Reynerio Tamayo en HD

Reynerio Tamayo en HD

  • Obras pertenecientes a la autoría del reconocido artista Reynerio Tamayo. Fotos Erian Peña Pupo
    Obras pertenecientes a la autoría del reconocido artista Reynerio Tamayo. Fotos Erian Peña Pupo
  • Obras pertenecientes a la autoría del reconocido artista Reynerio Tamayo. Fotos Erian Peña Pupo
    Obras pertenecientes a la autoría del reconocido artista Reynerio Tamayo. Fotos Erian Peña Pupo
  • Obras pertenecientes a la autoría del reconocido artista Reynerio Tamayo. Fotos Erian Peña Pupo
    Obras pertenecientes a la autoría del reconocido artista Reynerio Tamayo. Fotos Erian Peña Pupo

Expuesta en el Hotel Plaza Colón, como parte de las actividades del XV Festival Internacional de Cine de Gibara,Tamayo HD recorre parte de la creación reciente del pintor Reynerio Tamayo, uno de los artistas cubanos más importantes de las últimas décadas.

En la estética de Reynerio Tamayo –creador altamente lúdico– conviven el choteo, aquel que según Jorge Mañach definiera al cubano, reminiscencias del pop, el humor gráfico en su sentido más abarcador, expresiones del cubano común y su temprana afición al béisbol, especialmente en su época de esplendor. Al igual que la pelota, a Tamayo le apasiona el devenir del arte y la historia en sentido general. Juega con ella a su manera, explora las disímiles posibilidades que, desde la creación pictórica, le ofrece.
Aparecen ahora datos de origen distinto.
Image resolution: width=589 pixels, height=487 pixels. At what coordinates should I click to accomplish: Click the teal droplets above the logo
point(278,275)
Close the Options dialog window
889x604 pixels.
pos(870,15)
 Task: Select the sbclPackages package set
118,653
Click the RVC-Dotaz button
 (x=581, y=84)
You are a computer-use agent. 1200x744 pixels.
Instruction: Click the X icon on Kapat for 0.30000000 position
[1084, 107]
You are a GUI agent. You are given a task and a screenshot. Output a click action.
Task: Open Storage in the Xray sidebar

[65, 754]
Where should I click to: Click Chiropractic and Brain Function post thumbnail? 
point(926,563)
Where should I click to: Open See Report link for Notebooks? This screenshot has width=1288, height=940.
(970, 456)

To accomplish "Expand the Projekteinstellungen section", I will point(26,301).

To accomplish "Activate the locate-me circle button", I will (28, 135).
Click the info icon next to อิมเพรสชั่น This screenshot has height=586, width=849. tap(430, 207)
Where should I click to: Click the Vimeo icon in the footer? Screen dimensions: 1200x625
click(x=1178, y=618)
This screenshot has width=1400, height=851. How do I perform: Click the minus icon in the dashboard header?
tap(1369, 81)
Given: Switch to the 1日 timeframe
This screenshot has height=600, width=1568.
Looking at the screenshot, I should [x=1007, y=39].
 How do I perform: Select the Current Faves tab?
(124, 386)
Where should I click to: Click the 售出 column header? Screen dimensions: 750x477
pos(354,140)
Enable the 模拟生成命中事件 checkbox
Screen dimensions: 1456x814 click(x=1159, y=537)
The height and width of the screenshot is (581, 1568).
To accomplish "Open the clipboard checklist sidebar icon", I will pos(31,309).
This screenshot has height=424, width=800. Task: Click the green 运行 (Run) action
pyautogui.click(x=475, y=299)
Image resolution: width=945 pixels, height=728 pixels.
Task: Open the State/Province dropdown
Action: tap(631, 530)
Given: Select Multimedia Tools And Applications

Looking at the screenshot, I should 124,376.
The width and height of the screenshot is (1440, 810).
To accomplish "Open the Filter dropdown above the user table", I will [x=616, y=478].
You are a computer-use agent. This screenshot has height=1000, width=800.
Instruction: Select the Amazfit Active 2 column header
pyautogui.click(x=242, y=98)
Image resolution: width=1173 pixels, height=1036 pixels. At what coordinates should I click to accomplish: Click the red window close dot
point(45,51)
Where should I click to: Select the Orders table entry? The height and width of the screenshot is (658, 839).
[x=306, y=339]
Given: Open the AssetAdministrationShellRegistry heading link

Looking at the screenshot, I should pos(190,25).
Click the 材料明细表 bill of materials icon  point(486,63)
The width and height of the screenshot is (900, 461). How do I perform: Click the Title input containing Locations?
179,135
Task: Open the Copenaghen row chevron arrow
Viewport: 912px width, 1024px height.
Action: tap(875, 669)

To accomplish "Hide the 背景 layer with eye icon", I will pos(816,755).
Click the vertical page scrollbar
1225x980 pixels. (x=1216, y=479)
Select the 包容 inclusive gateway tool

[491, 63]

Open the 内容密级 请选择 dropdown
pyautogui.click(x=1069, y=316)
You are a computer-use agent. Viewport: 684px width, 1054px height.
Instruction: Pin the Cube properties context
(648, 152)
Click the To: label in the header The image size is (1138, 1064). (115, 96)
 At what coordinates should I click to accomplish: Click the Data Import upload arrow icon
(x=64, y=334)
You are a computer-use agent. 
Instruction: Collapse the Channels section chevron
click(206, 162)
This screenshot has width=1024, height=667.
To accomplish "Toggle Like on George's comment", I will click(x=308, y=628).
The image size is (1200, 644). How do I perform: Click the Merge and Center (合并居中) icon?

La Habana de los años cincuenta del pasado siglo; capos famosos como Al Capone, Lucky Luciano, Mayer Lansky, Vito Corleone tropicalizado en la piel de un icónico Marlon Brando, incluso el intérprete Frank Sinatra; Vincent van Gogh y su mítica oreja cercenada, referente icónico en varias de sus obras; los clásicos almendrones estadounidenses de la década del cincuenta del pasado siglo; la Virgen de la Caridad del Cobre; la industria cultural; nuevamente el béisbol; íconos de la historia del arte manipulados a su antojo; figuras como Compay Segundo, Da Vinci, Salvador Dalí y sus obsesiones surrealistas… son “apropiados” por Tamayo en esta muestra.

Tamayo –escribió Rufo Caballero– “como buen posmoderno criollo, disloca el pensamiento antinómico y disfruta la paradoja erótica de hacer retozar el bien y el mal, lo demoníaco y lo epicúreamente sublime, la convención del género y el mito de la originalidad, la fijeza de la autoría y la religión del cambio, la teatralidad representacional de sus puestas en escena pictóricas y el afán de cierta verosimilitud que, lejos de descartar la narrativa, la condensa. Es, en suma, un sibarita del revés, un hedonista de lo torcido, un retratista de la obscenidad del perfume”.

Lúdico, irónico, perspicaz, manipulador como pocos, Reynerio Tamayo –creador del cartel de esta edición del Festival– reinventa y se reconstruye, al mismo tiempo que ha forjado claras mitologías individuales, reconocibles en el ámbito artístico dentro y fuera de Cuba. Su amplia obra, como la expuesta en Tamayo HD, es imprescindible en la llamada generación de los 90 en Cuba.